Tag Archives: jailbreak

Investigation: Is it legal to jailbreak a UK iPhone?

Earlier this week, the Library of Congress in the United States ruled that it’s entirely legal to jailbreak your iPhone. But what about the UK? Is it legal for us Brits to jailbreak our iPhones?

An investigation by Duncan Geere

Since the device’s earliest days, users who chafed at Apple’s draconian device restrictions have hacked their handsets to enable extra functionality, like access to 3rd party app stores with content that Apple refused to approve. Apple had claimed the process was illegal under copyright law.

But now an exemption has been created in the US that allows the legal breaking of DRM for: “Computer programs that enable wireless telephone handsets to execute software applications, where circumvention is accomplished for the sole purpose of enabling interoperability of such applications, when they have been lawfully obtained, with computer programs on the telephone handset.”

The US Copyright Office explained the ruling by adding: “The user is not engaging in any commercial exploitation of the firmware. At least not when the jail-breaking is done for the user’s own private use of the device.”

Apple, for its part, has sniffily responded to Cult of Mac, saying: “Apple’s goal has always been to insure that our customers have a great experience with their iPhone and we know that jailbreaking can severely degrade the experience. As we’ve said before, the vast majority of customers do not jailbreak their iPhones as this can violate the warranty and can cause the iPhone to become unstable and not work reliably.”

So what about Britain? Over here we have a far more tangled set of rules and regulations, thanks to the intervention of the European Union. The relevant EU directive essentially says that breaking “technical protection” (i.e. DRM) on software is fine, as long as you’re not doing it for the purposes of infringing copyright (i.e. playing pirated games).

But that’s Europe. In the UK, we have to ratify all of these EU directives before they become law, so the British lawmakers transposed the EU directive into British law, in the “Copyright and Related Rights Regulations 2003“. That says essentially the same thing — that it’s okay to break these “technical measures” for interoperability reasons, but not for the purposes of infringing copyright.

The difficult bit comes when you try and interpret “interoperability”. I spoke to Andres Guadamuz, a lecturer in IT law at the University of Edinburgh, who pointed out that there haven’t been any test cases to set any legal precedent in the UK.

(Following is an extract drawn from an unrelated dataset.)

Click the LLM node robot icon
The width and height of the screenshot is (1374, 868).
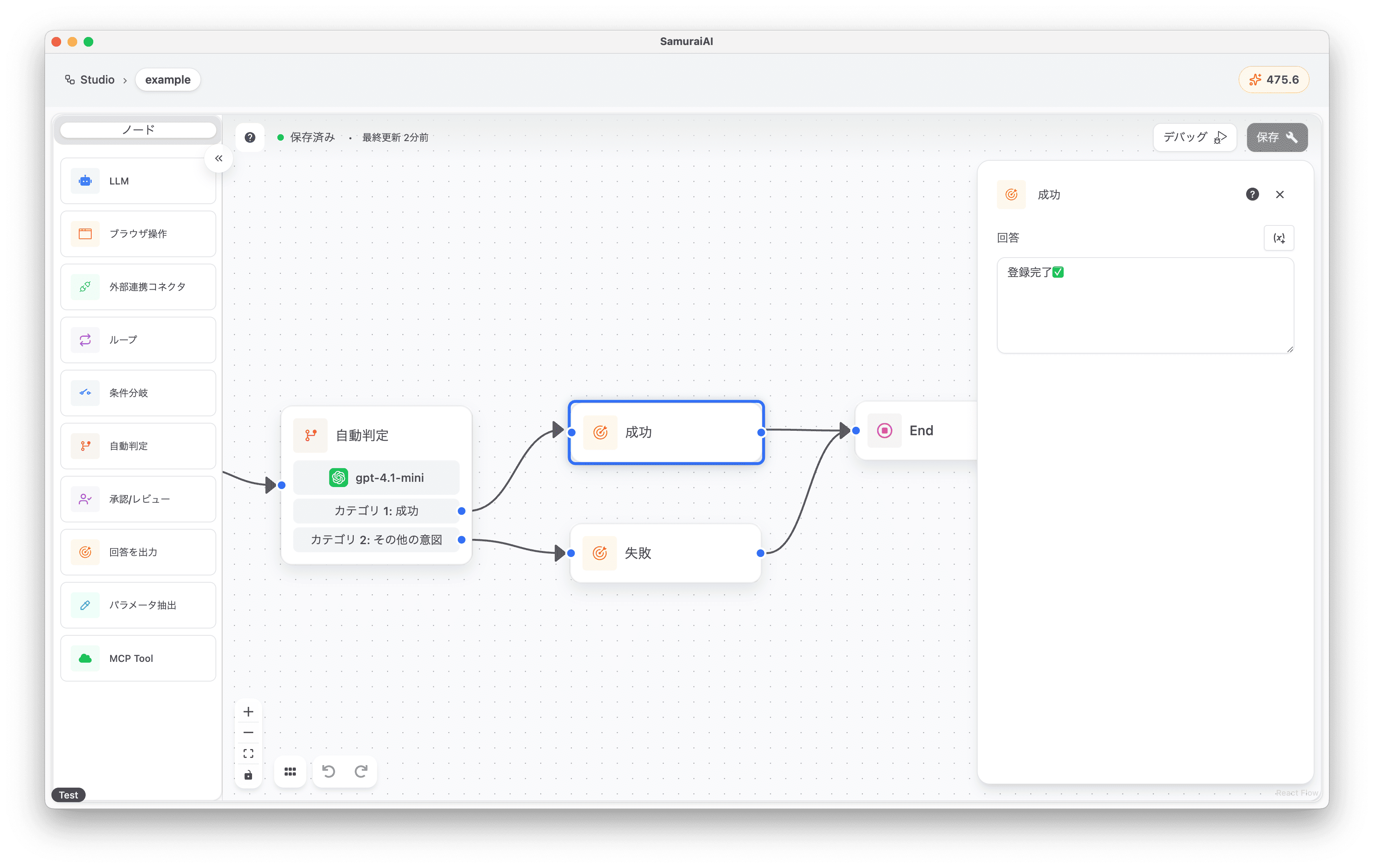point(85,181)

While there have been two cases of a ruling against people selling the tools to hack videogame consoles, these were predicated on the basis that the primary motivation to do so is to play pirated games. A similar, more recent, ruling outlawed so-called “R4 cards” in Britain, which are frequently used to play pirated Nintendo DS games.

But while piracy can be accomplished by jailbreaking an iPhone, the majority of people don’t jailbreak for that reason. They jailbreak so they can get access to software created by third parties that Apple hasn’t, or won’t, put in its own app store. They jailbreak so they get more access to the device’s hardware, and use it in different ways. They jailbreak because they don’t want Apple’s controlling hands on everything that they do on their device.

That’s where the interoperability aspect of the law comes in. “The interoperation is between (third party) software and the iPhone’s hardware,” says Guadamuz. That’s the very argument that the US bought into when it was ruled acceptable, and while US law doesn’t set legal precedence in Britain, there have been a few cases of complex technical software law where US rulings could have been said to have influenced the result.

Guadamuz added the example of a company who reverse-engineered their competitors’ products, breaking “technical measures” in the process, being found not guilty of copyright infringement because they didn’t copy the code verbatim into their products. Unfortunately, Guadamuz said, they also copied several pages of their competitors product manuals, so they were found guilty of that instead.

So while the matter can’t be totally settled until there’s a test case — something Apple has long avoided — Guadamuz says he’d be very surprised if hacker went down for jailbreaking an iPhone. “Although you might be breaking Apple’s terms and conditions and voiding your warranty, I just can’t see how a judge would rule against it.”